College photograph of Walter Kong '29Walter Y. L. Kong, member of the class of 1929, was born in Honolulu, Hawaii, only a decade or so after the islands became a United States territory. One of the first Asian-Americans to go to Dartmouth, Kong traveled halfway around the world to receive his college education after attending secondary school in Guangzhou, China. During his college years, and for many years after, Kong planned to return to China to be an educator. Upon receiving his undergraduate degree here, he immediately enrolled in the Teacher's College, Columbia University, and received his master's degree from that institution in 1930. His education complete, Kong went west to San Diego, where a friend had offered him a job managing his store, in the hopes of raising enough money to procure passage back to China.

However, as the saying goes, the best-laid plans of mice and men often go awry. While in San Diego, Kong became a husband, and then a father. He also decided that the quickest way to raise money for travel was by having a business of his own. He started a Chinese arts store in 1932 in Santa Barbara with the intention of shuttering the business once he had enough capital to fund his family's trans-Pacific passage. Still, opening a business during the Great Depression, and then keeping it open, soon occupied so much of his time and energy that his dreams of moving to China became a distant memory. He also discovered, to his delight, that he greatly enjoyed the independence of owning his own endeavor as well as the joys of interacting with his customer. As Kong himself said, "My business experience in Santa Barbara made the picture of teaching in China...unattractive."

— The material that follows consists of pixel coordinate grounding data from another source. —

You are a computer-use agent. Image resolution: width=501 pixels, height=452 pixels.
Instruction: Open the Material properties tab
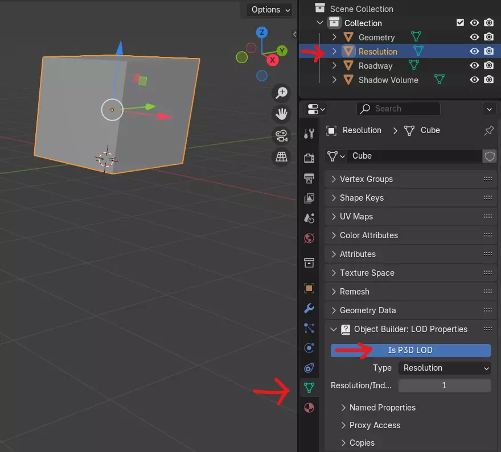coord(309,408)
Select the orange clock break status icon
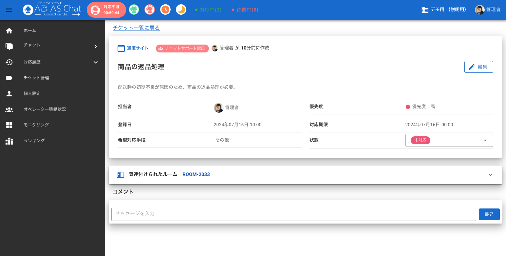 pos(165,10)
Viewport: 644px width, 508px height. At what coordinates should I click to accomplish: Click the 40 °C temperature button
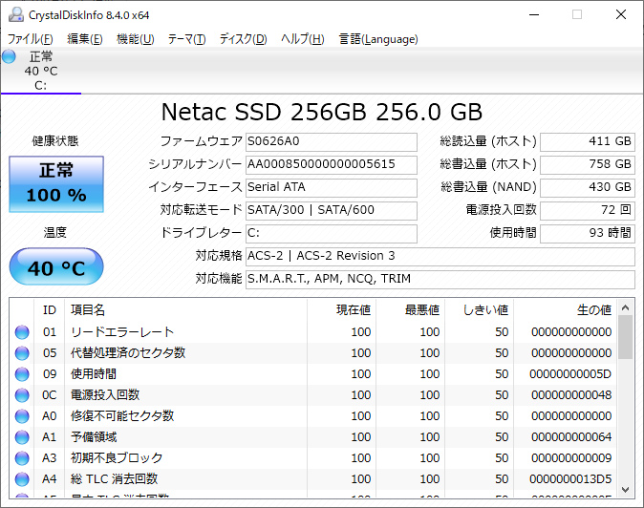point(55,267)
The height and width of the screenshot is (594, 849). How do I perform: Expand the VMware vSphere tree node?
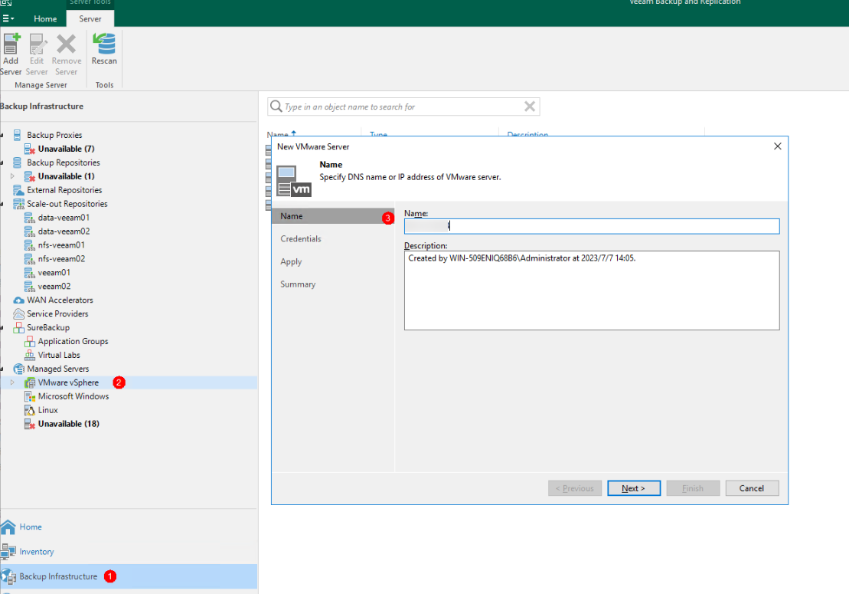pos(12,382)
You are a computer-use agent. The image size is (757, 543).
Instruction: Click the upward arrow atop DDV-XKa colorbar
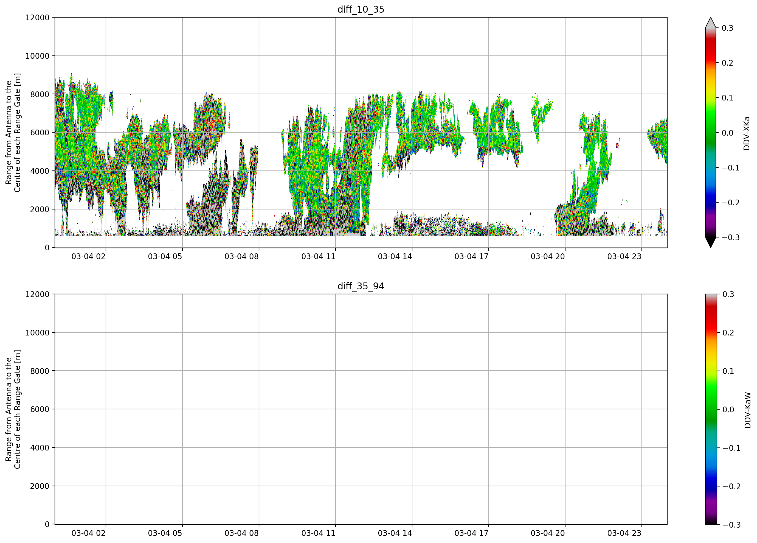click(x=711, y=22)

Still, despite his decision to be a businessman instead of a teacher, Kong found other ways to lead and to educate those around him, especially with regard to international relations. He was both the director of the Santa Barbara chapter of the United Nations Association and the president of the Santa Barbara China Club, as well as participating in numerous civic organizations. He also published several magazine articles, one of which emphasized the importance of racial empathy and offered practical advice for how Americans from different communities and races could build cross-cultural relationships.

A copy of that article as well as a brief auto-biography, are housed here at Special Collections in Kong's alumni file. Rauner Library has an alumni file for every deceased previous student of the college, all the way back to the 1770s. Come explore the past lives of amazing alumni like Walter Y. L. Kong whenever we're open by walking into Webster Hall and asking our desk staff to help you get started.